— Document segment —
┄┄┄┄┄┄┄┄┄┄

8.20. The issue may become more problematic in relation to singing songs in support of proscribed organisations. The UVF, IRA and the INLA are all proscribed terrorist organisations under the Terrorism Act 2000. [72] A question arises as to whether, in circumstances where the singing of songs such as the 'Roll of Honour' constitutes an offence, an appropriate statutory aggravation in relation to a protected characteristic could apply. As was noted by the court in Donnelly and Walsh v PF Edinburgh [73] , the lyrics of the 'Roll of Honour' proclaim support for members of the Irish Republican Army and the Irish National Liberation Army who died during the hunger strike at the Maze Prison near Belfast in 1981. The lyrics contain such lines as "England you're a monster. Don't think that you have won. We will never be defeated while Ireland has such sons" and "Your souls cry out. Remember our deaths were not in vain. Fight and make our Homeland a nation once again". In prosecutions under section 1 this behaviour was prosecuted under section 1(2)(e), namely, behaviour that a reasonable person would be likely to consider offensive which is or would be likely to incite public disorder.

┄┄┄┄┄┄┄┄┄┄

— Data supplied —
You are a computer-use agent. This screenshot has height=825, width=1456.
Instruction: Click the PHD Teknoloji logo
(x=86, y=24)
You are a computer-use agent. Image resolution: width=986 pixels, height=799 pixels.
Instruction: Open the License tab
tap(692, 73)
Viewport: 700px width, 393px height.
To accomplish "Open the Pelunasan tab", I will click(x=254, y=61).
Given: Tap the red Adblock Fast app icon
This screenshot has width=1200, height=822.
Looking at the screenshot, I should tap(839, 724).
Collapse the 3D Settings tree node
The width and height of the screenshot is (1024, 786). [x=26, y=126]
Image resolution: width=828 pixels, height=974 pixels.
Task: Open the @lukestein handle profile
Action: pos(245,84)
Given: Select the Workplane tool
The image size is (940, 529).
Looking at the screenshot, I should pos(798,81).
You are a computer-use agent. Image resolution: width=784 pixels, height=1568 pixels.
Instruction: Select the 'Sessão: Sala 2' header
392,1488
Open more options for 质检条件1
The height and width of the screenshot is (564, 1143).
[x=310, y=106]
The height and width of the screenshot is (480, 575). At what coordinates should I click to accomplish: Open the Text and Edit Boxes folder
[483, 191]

┄┄┄┄┄┄┄┄┄┄

— Problem statement —
According to the document segment on singing songs in support of proscribed organisations, which three organisations are proscribed under the Terrorism Act 2000?

— Task output —
The UVF, the IRA and the INLA.